Minimum Segmentation for CPU Group Testing

Advanced CPU Manufacturer (ACM) produces (n) CPUs every day and sells them worldwide. The quality control department tests CPUs in groups as follows:

1. Randomly select (m) pairs (i.e. (2m) CPUs) from the group. If the total number of CPUs is less than (2m), select as many pairs as possible.
2. For each selected pair, compute the Relative Performance Difference (RPD) defined as the absolute difference of their performance values. Let (D_i) be the RPD of the (i^{th}) pair.
3. The Squared Performance Difference (SPD) of the group is (SPD = \sum_i D_i^2).
4. The group passes the quality test if and only if (SPD \le k), where (k) is a given constant.

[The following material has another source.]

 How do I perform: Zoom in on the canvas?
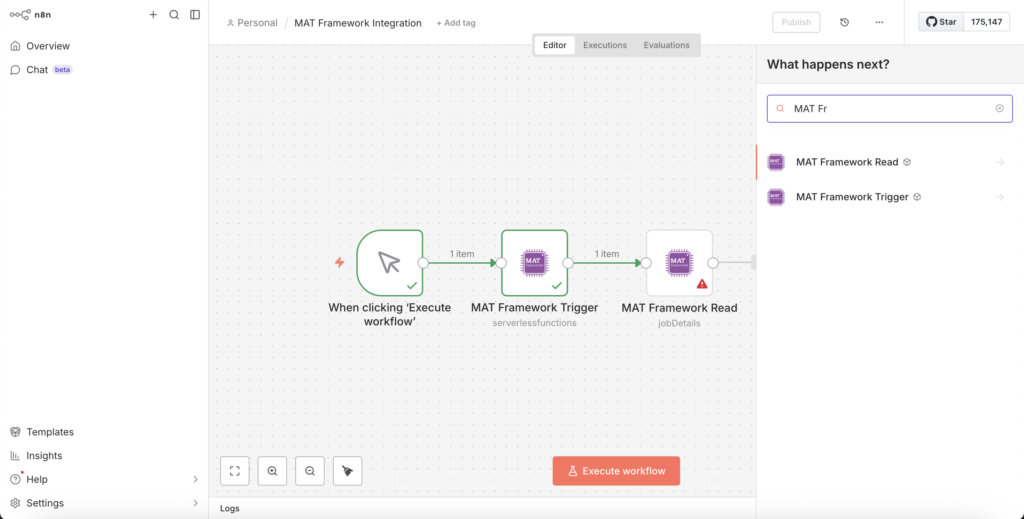[272, 471]
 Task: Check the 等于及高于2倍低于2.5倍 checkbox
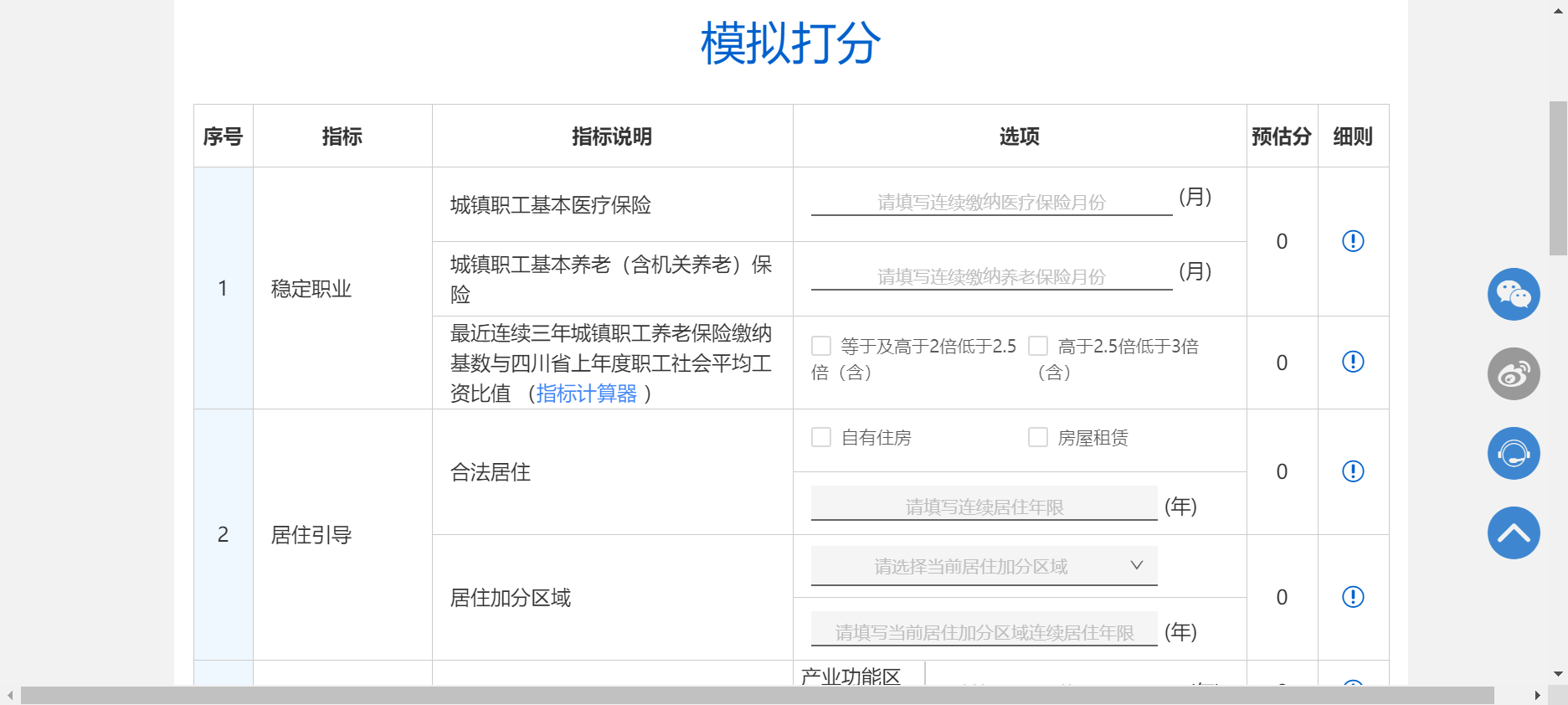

In practice, ACM tests all (n) CPUs as one group. However, due to the strict standard, some high-performance CPUs fail the test. Xiao S, the head of quality control, has proposed splitting the (n) CPUs into one or more consecutive segments such that each segment passes the group test without modifying the testing process.

For any segment, you can optimally pair the CPUs to minimize the SPD. It can be shown that after sorting the performance values of the segment into (Q_1, Q_2, \dots, Q_L) (where (L) is the segment length), the minimum possible (SPD) is obtained by pairing (Q_{2j-1}) with (Q_{2j}) for (j = 1, 2, \dots, \lfloor L/2 \rfloor); that is, (SPD = \sum_{j=1}^{\lfloor L/2 \rfloor} (Q_{2j} - Q_{2j-1})^2).

Your task is to determine the minimum number of contiguous segments into which the (n) CPUs can be split so that each segment passes the quality test (i.e. its optimal (SPD \le k)).

inputFormat

The first line contains two integers (n) and (k) -- the number of CPUs and the maximum allowed SPD for a segment, respectively.

The second line contains (n) space-separated integers (P_1, P_2, \dots, P_n) representing the performance of each CPU.

outputFormat

Output a single integer: the minimum number of contiguous segments required so that each segment passes the quality test. If it is impossible to split the CPUs satisfying the condition, output -1.

sample

5 1
1 1 1 1 1

1